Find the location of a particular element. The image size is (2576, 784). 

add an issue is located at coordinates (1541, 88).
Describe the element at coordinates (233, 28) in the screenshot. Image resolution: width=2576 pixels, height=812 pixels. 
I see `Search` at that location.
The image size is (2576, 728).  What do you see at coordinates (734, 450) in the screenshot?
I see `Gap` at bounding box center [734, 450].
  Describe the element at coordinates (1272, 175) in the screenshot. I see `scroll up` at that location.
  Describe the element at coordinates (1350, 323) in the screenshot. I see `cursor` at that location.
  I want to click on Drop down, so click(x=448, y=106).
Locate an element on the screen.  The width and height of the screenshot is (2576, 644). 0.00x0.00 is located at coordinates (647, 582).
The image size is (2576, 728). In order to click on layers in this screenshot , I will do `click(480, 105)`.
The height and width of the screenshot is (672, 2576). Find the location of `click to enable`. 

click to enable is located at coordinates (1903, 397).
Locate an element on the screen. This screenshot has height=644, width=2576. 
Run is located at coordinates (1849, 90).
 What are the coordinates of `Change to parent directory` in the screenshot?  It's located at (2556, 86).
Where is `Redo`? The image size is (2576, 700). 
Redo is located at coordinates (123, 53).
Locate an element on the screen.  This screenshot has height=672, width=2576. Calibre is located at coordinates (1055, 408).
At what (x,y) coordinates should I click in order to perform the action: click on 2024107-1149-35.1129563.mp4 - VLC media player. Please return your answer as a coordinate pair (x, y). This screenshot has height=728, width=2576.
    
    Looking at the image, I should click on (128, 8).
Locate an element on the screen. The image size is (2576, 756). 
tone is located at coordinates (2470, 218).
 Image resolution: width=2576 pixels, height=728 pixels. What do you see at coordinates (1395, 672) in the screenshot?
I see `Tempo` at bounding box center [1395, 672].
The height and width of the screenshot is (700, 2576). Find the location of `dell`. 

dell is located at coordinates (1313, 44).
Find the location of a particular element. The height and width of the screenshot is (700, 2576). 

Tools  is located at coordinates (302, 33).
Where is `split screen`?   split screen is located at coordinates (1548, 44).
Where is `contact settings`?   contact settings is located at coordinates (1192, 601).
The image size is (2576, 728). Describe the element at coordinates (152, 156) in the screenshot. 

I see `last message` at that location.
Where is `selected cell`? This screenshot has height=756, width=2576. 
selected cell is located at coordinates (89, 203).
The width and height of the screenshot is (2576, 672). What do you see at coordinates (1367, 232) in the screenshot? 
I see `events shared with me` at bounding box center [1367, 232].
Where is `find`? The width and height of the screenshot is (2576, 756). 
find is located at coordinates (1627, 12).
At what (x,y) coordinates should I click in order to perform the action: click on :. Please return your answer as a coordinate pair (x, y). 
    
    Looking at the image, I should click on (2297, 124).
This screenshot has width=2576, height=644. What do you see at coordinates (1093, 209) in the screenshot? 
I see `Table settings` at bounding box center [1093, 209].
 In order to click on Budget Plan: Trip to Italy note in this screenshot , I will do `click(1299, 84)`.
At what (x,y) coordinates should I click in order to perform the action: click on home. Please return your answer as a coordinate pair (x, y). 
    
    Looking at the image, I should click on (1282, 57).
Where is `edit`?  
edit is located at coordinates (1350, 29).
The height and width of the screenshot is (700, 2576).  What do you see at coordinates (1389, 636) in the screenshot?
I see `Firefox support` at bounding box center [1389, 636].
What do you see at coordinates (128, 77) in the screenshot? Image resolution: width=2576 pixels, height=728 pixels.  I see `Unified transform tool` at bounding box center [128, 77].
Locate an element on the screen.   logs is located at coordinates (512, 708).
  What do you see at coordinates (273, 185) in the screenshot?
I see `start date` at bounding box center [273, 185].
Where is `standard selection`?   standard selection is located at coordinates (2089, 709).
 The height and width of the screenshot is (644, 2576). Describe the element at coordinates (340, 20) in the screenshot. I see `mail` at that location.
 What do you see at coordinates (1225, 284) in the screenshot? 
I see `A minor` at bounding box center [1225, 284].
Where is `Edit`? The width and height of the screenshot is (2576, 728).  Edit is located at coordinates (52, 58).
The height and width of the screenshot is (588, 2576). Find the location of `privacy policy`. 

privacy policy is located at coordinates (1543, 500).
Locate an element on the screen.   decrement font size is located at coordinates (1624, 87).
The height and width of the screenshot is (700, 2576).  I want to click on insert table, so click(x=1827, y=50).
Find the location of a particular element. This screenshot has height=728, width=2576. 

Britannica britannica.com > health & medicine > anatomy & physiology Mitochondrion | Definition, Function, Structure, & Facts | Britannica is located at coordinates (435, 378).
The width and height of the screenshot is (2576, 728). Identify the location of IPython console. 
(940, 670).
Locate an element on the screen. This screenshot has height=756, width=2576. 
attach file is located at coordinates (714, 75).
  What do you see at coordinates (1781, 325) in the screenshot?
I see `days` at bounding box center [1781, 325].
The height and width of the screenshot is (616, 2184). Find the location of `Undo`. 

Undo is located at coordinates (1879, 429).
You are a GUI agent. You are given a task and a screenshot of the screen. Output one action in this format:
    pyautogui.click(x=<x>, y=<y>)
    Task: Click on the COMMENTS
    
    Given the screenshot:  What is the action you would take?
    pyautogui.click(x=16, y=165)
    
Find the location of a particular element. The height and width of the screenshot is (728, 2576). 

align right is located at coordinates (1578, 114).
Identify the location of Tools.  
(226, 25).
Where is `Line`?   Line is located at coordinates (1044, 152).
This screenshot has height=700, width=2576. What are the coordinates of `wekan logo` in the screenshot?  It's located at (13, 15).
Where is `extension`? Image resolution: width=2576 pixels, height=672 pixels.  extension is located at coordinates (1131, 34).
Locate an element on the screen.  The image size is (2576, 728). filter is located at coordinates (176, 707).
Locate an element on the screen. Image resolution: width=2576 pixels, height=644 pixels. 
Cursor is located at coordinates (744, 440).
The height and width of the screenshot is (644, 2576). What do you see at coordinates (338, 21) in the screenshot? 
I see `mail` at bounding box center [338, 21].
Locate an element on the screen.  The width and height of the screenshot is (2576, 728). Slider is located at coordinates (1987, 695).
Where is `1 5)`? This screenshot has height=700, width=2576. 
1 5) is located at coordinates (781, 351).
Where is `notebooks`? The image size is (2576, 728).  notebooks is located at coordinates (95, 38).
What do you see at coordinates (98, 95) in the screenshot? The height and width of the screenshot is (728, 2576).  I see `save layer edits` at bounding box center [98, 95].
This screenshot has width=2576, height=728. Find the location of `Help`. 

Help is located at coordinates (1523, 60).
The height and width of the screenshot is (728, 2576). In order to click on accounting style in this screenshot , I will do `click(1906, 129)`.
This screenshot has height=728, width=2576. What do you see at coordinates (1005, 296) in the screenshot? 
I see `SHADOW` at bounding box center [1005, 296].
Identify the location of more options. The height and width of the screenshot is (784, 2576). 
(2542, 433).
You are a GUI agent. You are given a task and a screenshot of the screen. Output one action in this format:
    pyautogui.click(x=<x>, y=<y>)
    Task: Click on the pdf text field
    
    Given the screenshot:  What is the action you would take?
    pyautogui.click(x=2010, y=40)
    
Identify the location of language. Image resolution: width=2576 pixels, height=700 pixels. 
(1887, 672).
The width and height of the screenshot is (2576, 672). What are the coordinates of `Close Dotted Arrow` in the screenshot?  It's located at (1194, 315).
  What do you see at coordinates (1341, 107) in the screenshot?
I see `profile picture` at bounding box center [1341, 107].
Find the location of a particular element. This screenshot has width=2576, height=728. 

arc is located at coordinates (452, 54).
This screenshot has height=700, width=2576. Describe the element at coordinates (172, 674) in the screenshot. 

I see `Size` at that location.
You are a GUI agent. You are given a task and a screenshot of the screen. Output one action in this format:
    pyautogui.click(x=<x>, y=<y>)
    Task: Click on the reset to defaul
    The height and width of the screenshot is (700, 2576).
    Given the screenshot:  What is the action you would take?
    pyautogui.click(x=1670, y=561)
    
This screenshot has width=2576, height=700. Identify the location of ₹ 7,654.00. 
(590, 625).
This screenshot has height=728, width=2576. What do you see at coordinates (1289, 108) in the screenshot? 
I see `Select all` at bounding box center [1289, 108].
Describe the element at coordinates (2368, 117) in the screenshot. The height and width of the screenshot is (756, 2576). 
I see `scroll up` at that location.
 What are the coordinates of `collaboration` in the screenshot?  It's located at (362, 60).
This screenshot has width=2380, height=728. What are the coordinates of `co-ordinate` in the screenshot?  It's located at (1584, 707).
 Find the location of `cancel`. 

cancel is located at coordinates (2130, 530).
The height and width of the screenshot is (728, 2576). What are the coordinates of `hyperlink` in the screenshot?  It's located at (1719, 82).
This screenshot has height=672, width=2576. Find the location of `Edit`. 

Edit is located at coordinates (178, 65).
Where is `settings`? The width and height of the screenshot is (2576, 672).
:::::
:: Consigne écrite ::
Restituez sous forme de tableau Markdown les lignes des données, de celle qui contient "at (2556, 86)." jusqu'à celle qui contient "find is located at coordinates (1627, 12).", toutes deux incluses, sans les lignes vides. Le tableau comporte deux colonnes, « Rang » pour le numéro de rang et « Ligne » pour le texte de la ligne.

:: Réponse ::
| Rang | Ligne |
|---|---|
| 1 |  What are the coordinates of `Change to parent directory` in the screenshot?  It's located at (2556, 86). |
| 2 | Where is `Redo`? The image size is (2576, 700).  |
| 3 | Redo is located at coordinates (123, 53). |
| 4 | Locate an element on the screen.  This screenshot has height=672, width=2576. Calibre is located at coordinates (1055, 408). |
| 5 | At what (x,y) coordinates should I click in order to perform the action: click on 2024107-1149-35.1129563.mp4 - VLC media player. Please return your answer as a coordinate pair (x, y). This screenshot has height=728, width=2576. |
| 6 |     Looking at the image, I should click on (128, 8). |
| 7 | Locate an element on the screen. The image size is (2576, 756).  |
| 8 | tone is located at coordinates (2470, 218). |
| 9 |  Image resolution: width=2576 pixels, height=728 pixels. What do you see at coordinates (1395, 672) in the screenshot? |
| 10 | I see `Tempo` at bounding box center [1395, 672]. |
| 11 | The height and width of the screenshot is (700, 2576). Find the location of `dell`.  |
| 12 | dell is located at coordinates (1313, 44). |
| 13 | Find the location of a particular element. The height and width of the screenshot is (700, 2576).  |
| 14 | Tools  is located at coordinates (302, 33). |
| 15 | Where is `split screen`?   split screen is located at coordinates (1548, 44). |
| 16 | Where is `contact settings`?   contact settings is located at coordinates (1192, 601). |
| 17 | The image size is (2576, 728). Describe the element at coordinates (152, 156) in the screenshot.  |
| 18 | I see `last message` at that location. |
| 19 | Where is `selected cell`? This screenshot has height=756, width=2576.  |
| 20 | selected cell is located at coordinates (89, 203). |
| 21 | The width and height of the screenshot is (2576, 672). What do you see at coordinates (1367, 232) in the screenshot?  |
| 22 | I see `events shared with me` at bounding box center [1367, 232]. |
| 23 | Where is `find`? The width and height of the screenshot is (2576, 756).  |
| 24 | find is located at coordinates (1627, 12). |